Run the make_logs.sh script. It starts the log generator which writes a line to the /opt/gen_logs/logs/webserver.log every 1.5 seconds
make_logs.sh
Use the follow_logs.sh script to tail the webserver.log file
follow_logs.sh
Observe that each log line consists of an IP address an IP address, a timestamp, the request method, request PATH and a user agent.
You might want to ingest the logs using Kafka where it can be made available for further analysis of web traffic.
Now we can stop the script from producing output by running the cease_logs.sh script. This kills the log producing script by PID.
cease_log.sh
You can view the log file in /opt/gen_logs/logs
ls -ltr /opt/gen_logs/logs
Notice that the file’s owner is ubuntu and the file size is 11,720 bytes. Logfiles can grow to large sizes in a long-running application and it’s necessary to rotate them to keep some free disk space on the server
Now, we are going to send the log generator output to a Kafka topic called supermarket
First, we use the Kafka-CLI to create the supermarket Kafka topic
kafka-topics.sh --create \
--zookeeper localhost:2181 \
--replication-factor 1 \
--partitions 1 \
--topic supermarket
Check the topic is created by using the list command
kafka-topics.sh --list \
--zookeeper localhost:2181 \
--topic supermarket
You can also check its properties by using the describe command
kafka-topics.sh --describe \
--zookeeper localhost:2181 \
--topic supermarket
Then, let’s start up the log generator. This will simulate an active application writing logs
make_logs.sh
We will now stream the contents of webserver.log to the Kafka broker where it will be consumed and stored in the supermarket topic.

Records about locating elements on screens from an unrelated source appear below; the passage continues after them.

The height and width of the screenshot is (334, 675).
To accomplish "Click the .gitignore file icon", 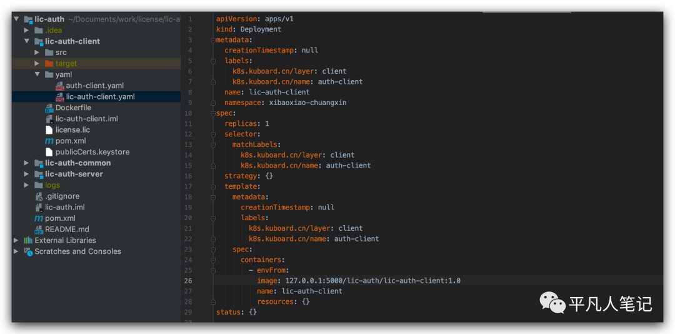I will pos(39,196).
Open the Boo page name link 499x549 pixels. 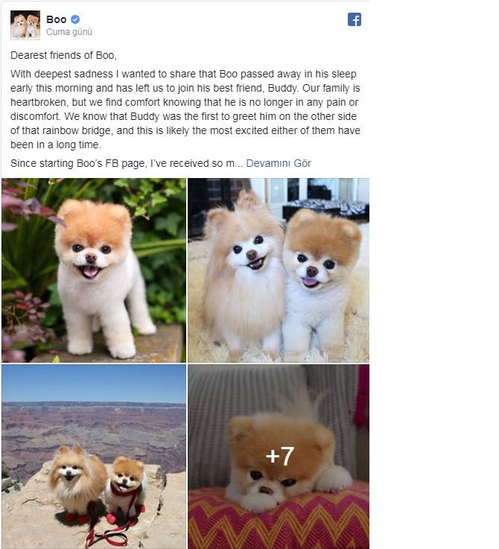point(57,19)
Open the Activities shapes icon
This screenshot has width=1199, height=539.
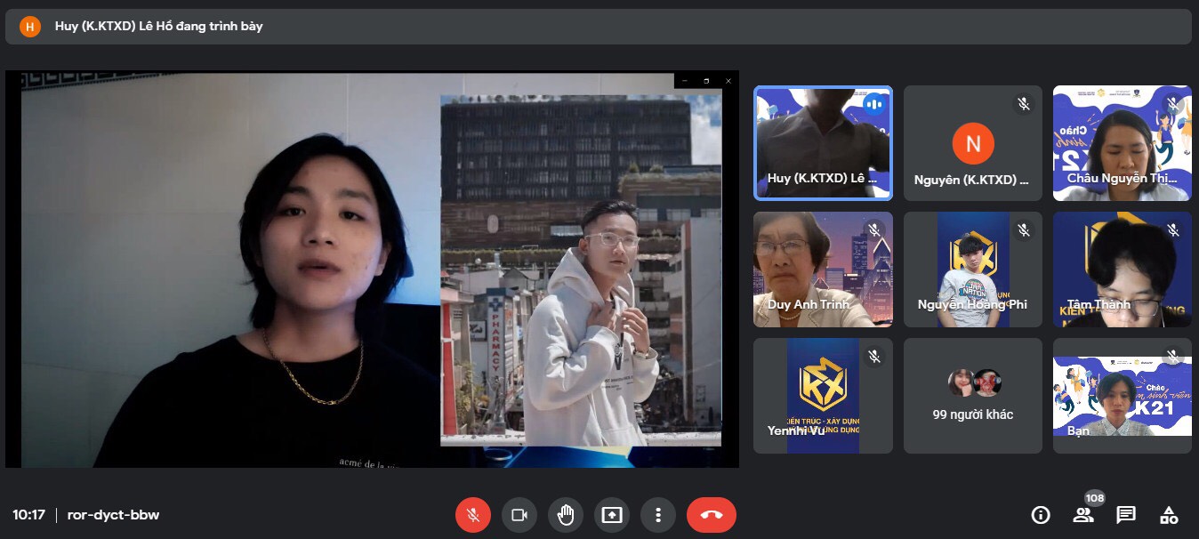pos(1169,515)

We do this by piping the output of follow_logs.sh to the Kafka CLI producer command
/opt/gen_logs/follow_logs.sh| \
kafka-console-producer.sh \
--bootstrap-server localhost:9092 \
--topic supermarket
Notice the progress bar at the bottom
The logs are now being published to the supermarket topic. Note that this is a long-running process, Kafka will continually ingest the logs as the log generator produces them.
Use CTRL+C to terminate the Kafka CLI command.

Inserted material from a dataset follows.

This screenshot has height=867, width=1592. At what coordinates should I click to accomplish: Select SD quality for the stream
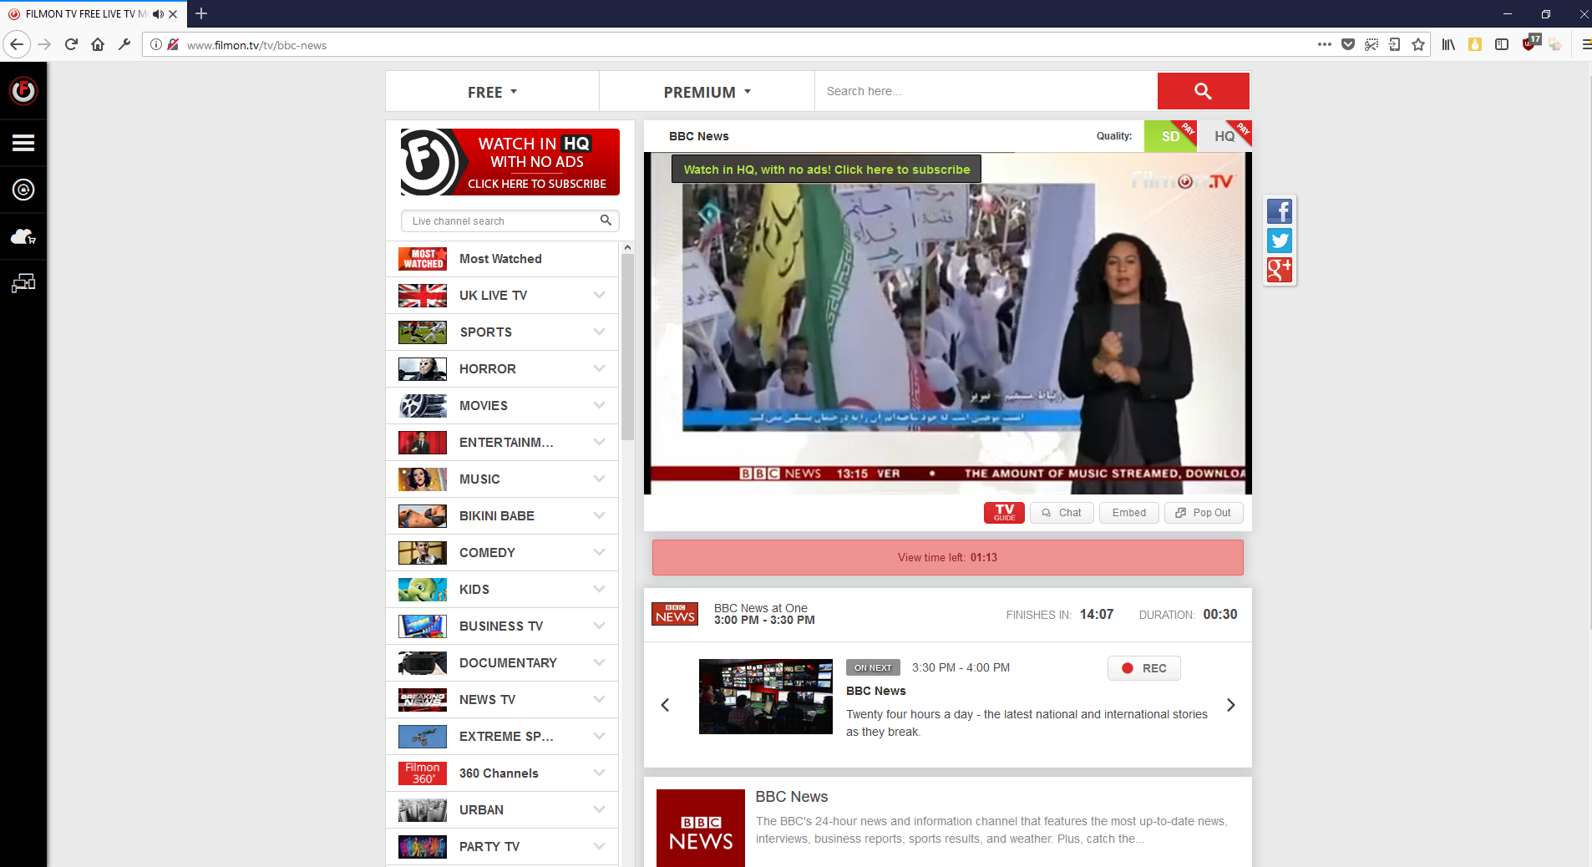[1170, 136]
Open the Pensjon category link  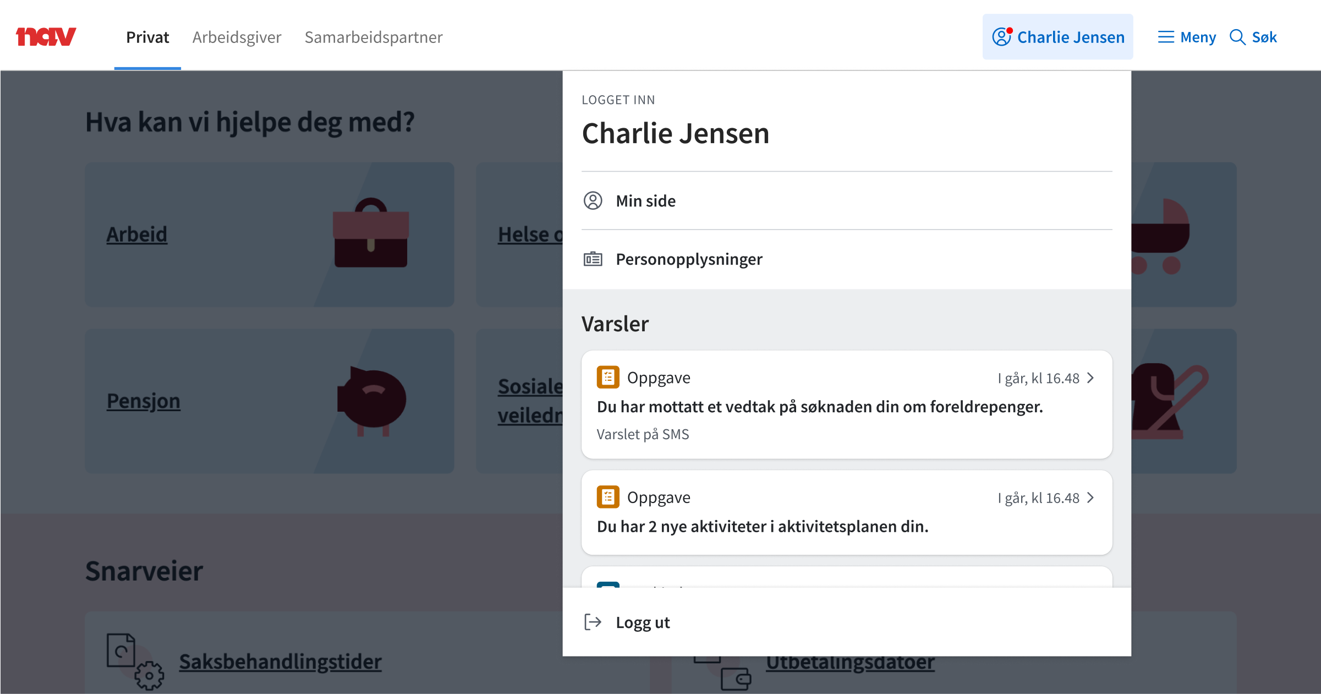[143, 401]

We now have events stored in the Kafka supermarket topic. What if we want to view them to analyze website traffic?
Well, we can use the Kafka CLI to consume the events of the supermarket topic. Note the use of the –from-beginning flag, this means we want Kafka to give us all events in the topic from earliest timestamp. You can also use the –offset flag to start reading from a particular timestamp
kafka-console-consumer.sh \
--bootstrap-server localhost:9092 \
--topic supermarket \
--from-beginning
Note that the consumer is a long-running process and it will continually receive new events as they arrive in the topic. Type CTRL+C to terminate the consumer process
Now, let’s stop the log generator process to conserve disk space
cease_logs.sh
We should also stop all HDFS, Yarn, Zookeeper and Kafka processes. This prevents data corruption and loss when we terminate the EC2 instance.
source stop_all.sh
To avoid spending unnecessary money, you should now terminate your EC2 instance via the AWS console.
Conclusion
Congratulations, you’ve successfully setup and configured a single-node Kafka cluster on an EC2 instance, published the logfile as an eventlog to the broker and even consumed the eventlog from topic.
Norman's Deep Dives 
Why t2.xlarge, Can I use anything below that?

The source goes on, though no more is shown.